Over a month since hostilities halted, much of the Gaza Strip remains in ruins, untouched since it was obliterated by the Israeli invasion. The issue isn’t money: Saudi Arabia’s pledge of $1 billion soon after the war ended has been followed up by major pledges from across the world. But even flush with promises of donations, the reconstruction cannot begin in earnest, because the Israeli government is continuing to block raw materials.
Before the war begin, the Israeli government had already enforced a massive blockade on the strip, barring the importation of everything from clothing and shoes to key construction materials like steel, cement and glass, citing their fears that any of those things might have a military use for the Hamas government. But the blockades have remained in place even after the war ended, and with no reliable source of cement or steel, all the money in the world cannot rebuild the strip.

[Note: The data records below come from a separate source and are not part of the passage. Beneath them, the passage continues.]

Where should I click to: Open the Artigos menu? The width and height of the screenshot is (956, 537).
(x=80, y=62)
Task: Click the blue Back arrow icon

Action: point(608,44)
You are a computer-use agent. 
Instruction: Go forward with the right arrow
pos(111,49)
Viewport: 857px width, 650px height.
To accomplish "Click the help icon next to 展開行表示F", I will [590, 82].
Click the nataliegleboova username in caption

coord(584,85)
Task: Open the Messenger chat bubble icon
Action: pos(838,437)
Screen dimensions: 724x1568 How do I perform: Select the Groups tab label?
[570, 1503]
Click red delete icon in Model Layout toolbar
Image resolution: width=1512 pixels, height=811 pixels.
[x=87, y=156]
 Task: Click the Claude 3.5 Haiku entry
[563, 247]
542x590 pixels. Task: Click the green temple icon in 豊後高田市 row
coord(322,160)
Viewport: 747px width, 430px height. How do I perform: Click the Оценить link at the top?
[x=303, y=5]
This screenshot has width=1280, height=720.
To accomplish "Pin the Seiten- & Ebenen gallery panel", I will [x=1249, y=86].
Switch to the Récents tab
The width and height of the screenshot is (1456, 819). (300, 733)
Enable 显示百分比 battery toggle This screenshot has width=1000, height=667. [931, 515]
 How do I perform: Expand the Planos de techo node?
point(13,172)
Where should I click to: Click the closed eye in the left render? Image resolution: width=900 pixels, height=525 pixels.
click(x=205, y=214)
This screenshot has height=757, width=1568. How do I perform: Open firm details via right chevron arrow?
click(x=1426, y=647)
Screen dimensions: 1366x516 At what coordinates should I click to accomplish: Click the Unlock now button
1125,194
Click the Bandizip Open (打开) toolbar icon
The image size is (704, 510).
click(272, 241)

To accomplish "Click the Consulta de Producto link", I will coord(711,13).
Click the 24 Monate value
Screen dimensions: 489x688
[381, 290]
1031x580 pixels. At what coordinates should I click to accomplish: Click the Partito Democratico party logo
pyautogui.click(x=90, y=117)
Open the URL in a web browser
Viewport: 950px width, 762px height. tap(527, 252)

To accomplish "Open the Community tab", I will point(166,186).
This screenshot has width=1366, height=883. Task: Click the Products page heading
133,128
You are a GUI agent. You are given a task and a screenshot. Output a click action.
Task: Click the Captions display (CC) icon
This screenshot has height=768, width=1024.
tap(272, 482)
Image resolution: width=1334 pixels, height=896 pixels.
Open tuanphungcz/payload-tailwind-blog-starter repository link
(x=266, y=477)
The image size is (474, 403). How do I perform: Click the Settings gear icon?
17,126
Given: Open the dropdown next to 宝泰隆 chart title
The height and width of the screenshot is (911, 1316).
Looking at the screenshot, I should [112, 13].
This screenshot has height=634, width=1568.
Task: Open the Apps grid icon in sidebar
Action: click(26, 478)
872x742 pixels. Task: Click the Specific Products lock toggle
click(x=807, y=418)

And even though the Gaza issue has moved off the front page in the wake of Israel’s contentious election results, the US State Department is concerned by what Israel is doing, not just with reconstruction supplies but with humanitarian aid. The outgoing Olmert Administration has stalled the shipment of aid as a bargaining tool to try to force Hamas to return a captured soldier, and Secretary Clinton has had officials warn Israel that “the US expects Israel to meet its commitments on this matter.”
Israel has a strict list of approved “humanitarian aid items” and refuses to broaden it. One source condemned it as outrageous, adding “why should a senior American official issue a protest on pasta in order for us to recognize that we need to allow it into the Gaza Strip.”